Tracie Storey, vibrational sound practitioner and Qi Gong instructor

This is what I do when I feel that heart-pumping nervousness, when I feel like my senses are really heightened. Firstly, I ground. I put my thumb in the middle of the palm of my hand and just breath. I’m bringing myself back to the present moment, focussed on the slight pressure in the palm of my hand. And I’m breathing. I’m not doing any particular type of breathwork, usually just longer exhales, which helps ground me in the present moment. Then I swap over to the other hand. 

Then I will start doing some 4 / 4 / 8 breathing. I breathe in for four seconds. Hold for four seconds. Then breathe out for eight seconds. It’s a nice, long, slow exhalation. This helps to slow down your heartbeat. This is for when my heart is pumping, when I feel like I’ve taken a shot of caffeine and the nervousness has taken over. The 4 / 4 / 8 breathing really, really helps. 

The other thing that I do is a grounding sound. In my sound practice I work with a whole heap of different sounds that do different things, they’re like sound shapes. This one takes you down to the ground. The shape of this sound is very much an earthing, grounding sound that goes downwards. When I make this sound it helps me to ground. I imagine roots coming from my feet. The great thing about this sound is that nobody even knows you’re doing it. I can be standing next to people before I’m about to go on stage, making this sound, and they won’t hear it. 

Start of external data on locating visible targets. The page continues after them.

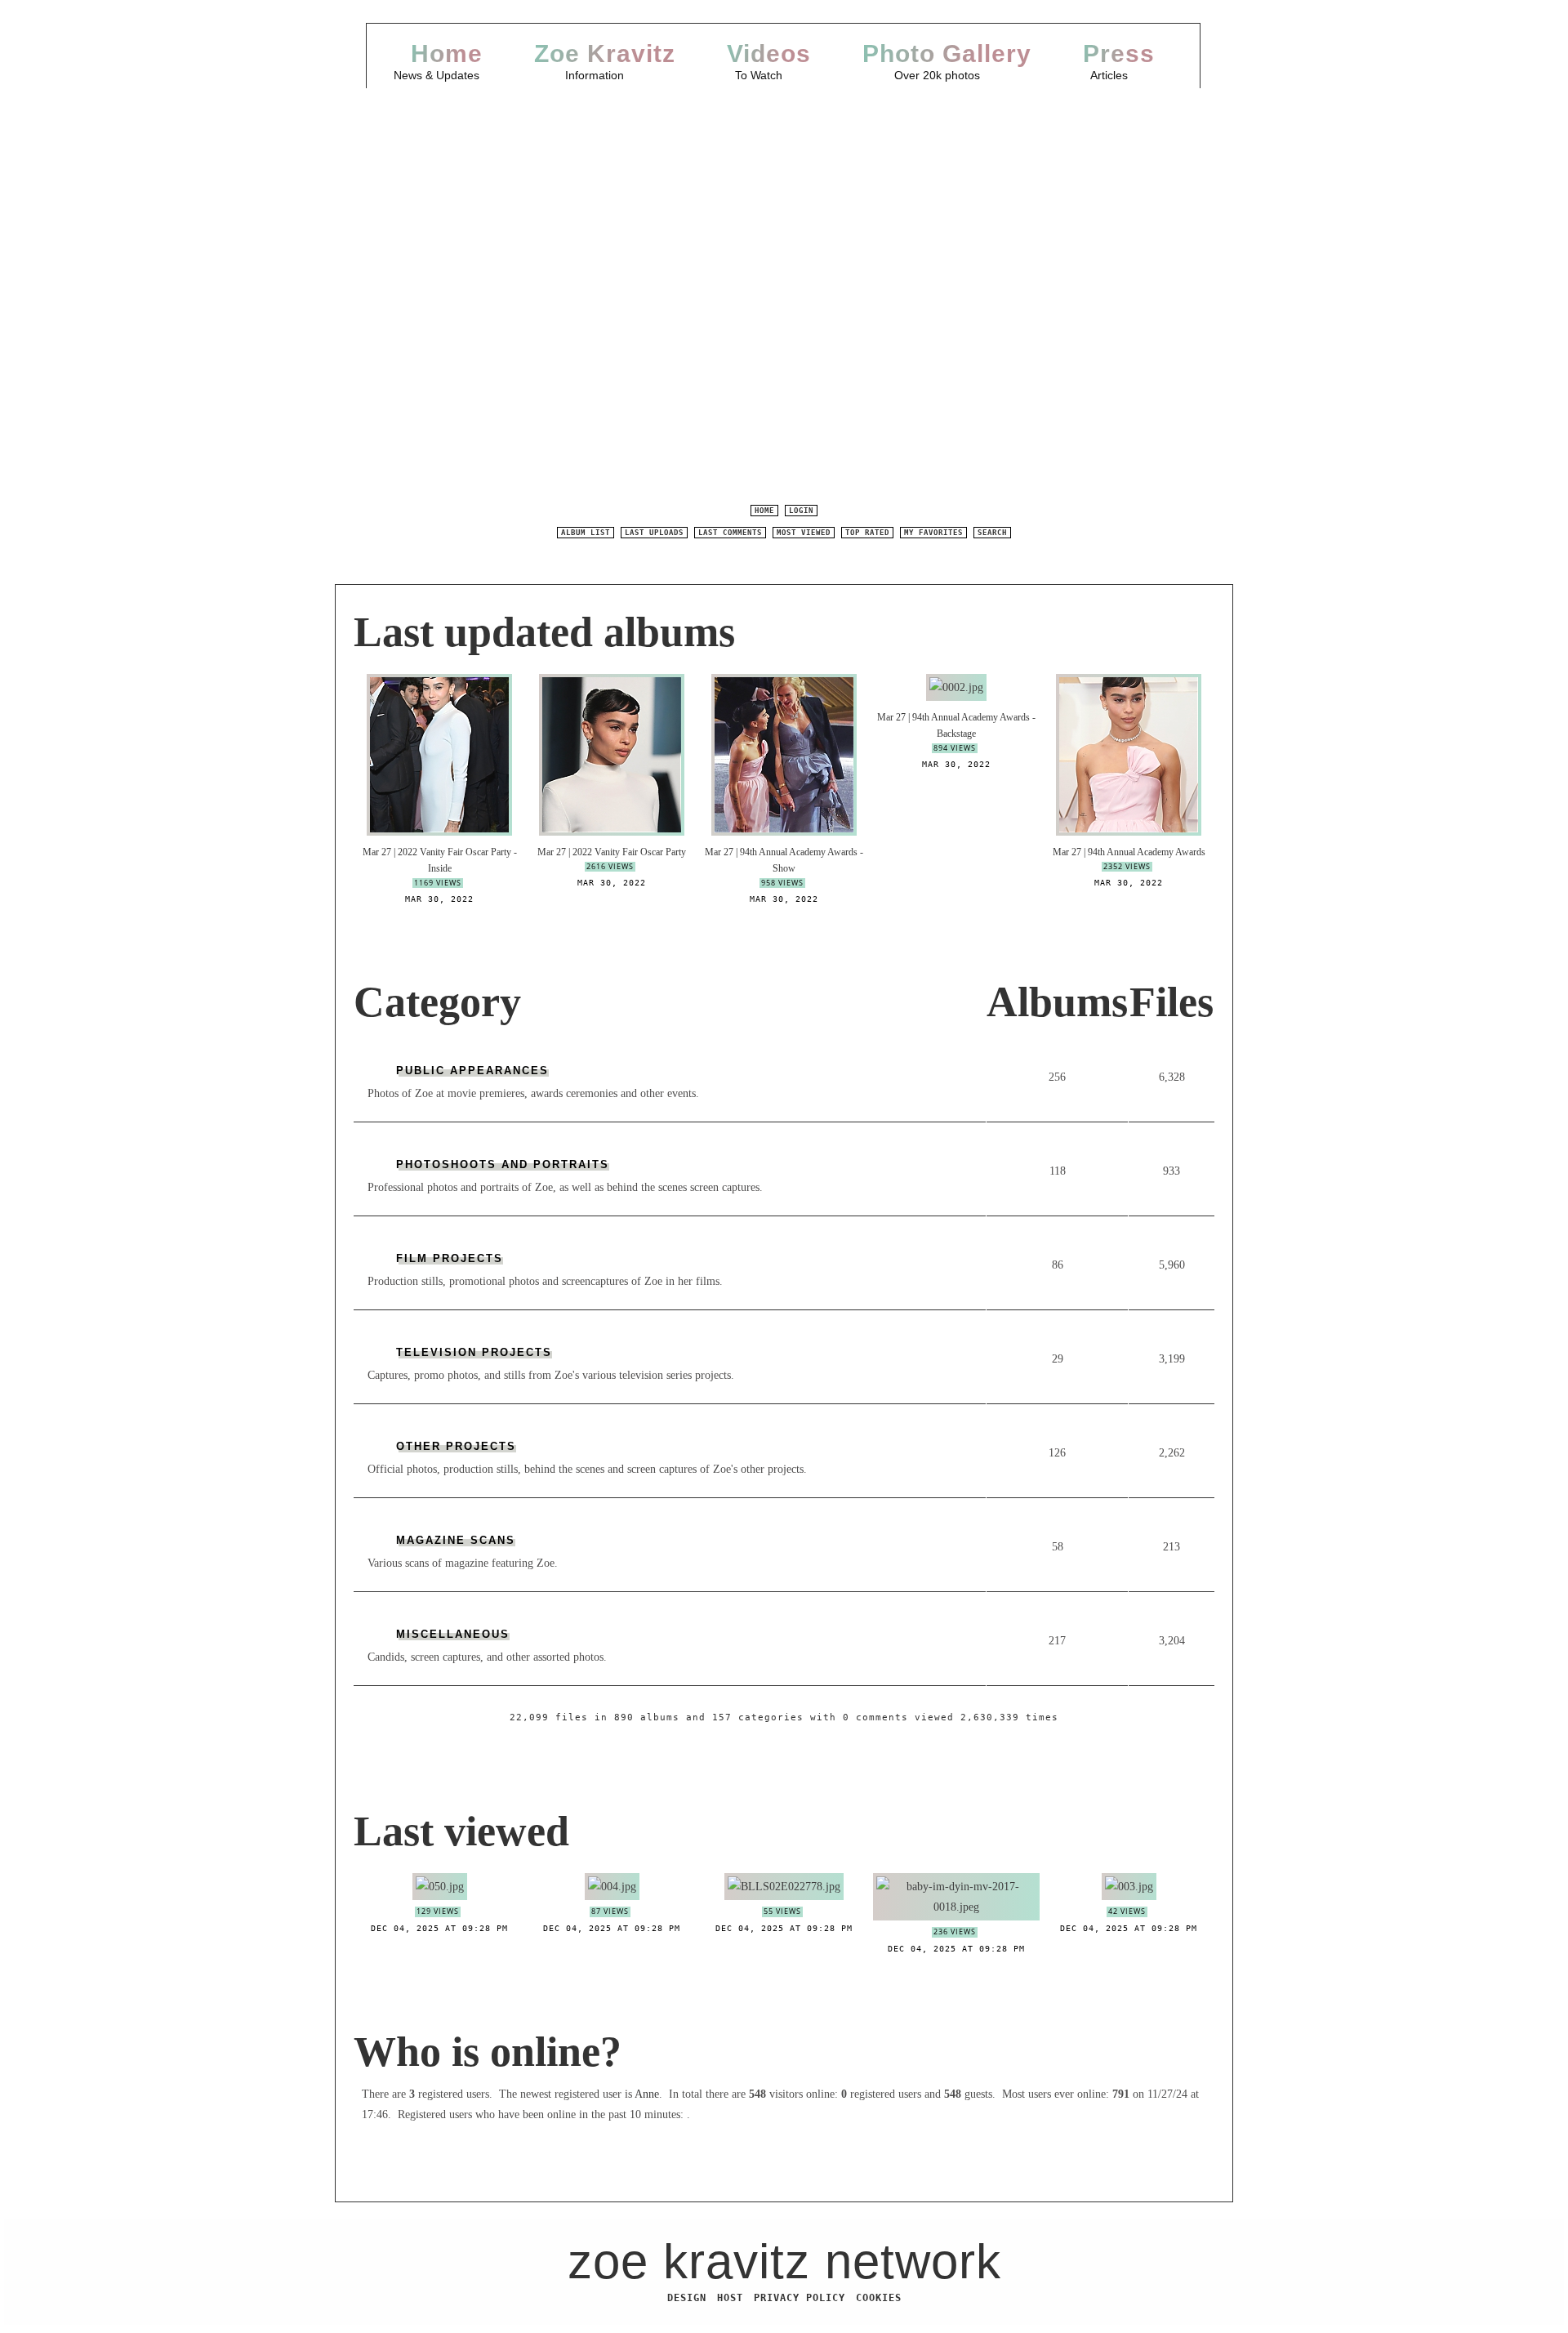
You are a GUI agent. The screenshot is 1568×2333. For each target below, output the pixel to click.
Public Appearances (472, 1070)
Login (801, 510)
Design (686, 2298)
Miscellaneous (453, 1634)
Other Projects (456, 1446)
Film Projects (449, 1258)
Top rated (867, 533)
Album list (585, 533)
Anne (647, 2094)
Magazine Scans (455, 1540)
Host (730, 2298)
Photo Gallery (946, 53)
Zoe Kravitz (604, 53)
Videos (769, 53)
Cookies (879, 2298)
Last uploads (654, 533)
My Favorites (933, 533)
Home (447, 53)
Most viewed (804, 533)
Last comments (730, 533)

I make sure both my feet are on the ground. No crossed legs. Imagine roots going down. I take a deep breath in. And then: 


I feel that sound going down through my body into my feet. Then I do it again. Deep breath in. Make the sound. And wait until I can really feel the vibration in my feet.

If I’m really nervous or anxious it takes a little bit of time. I have to do it about five times because I’m just not grounded. But when I feel it slightly tingling in my feet I know that it’s working.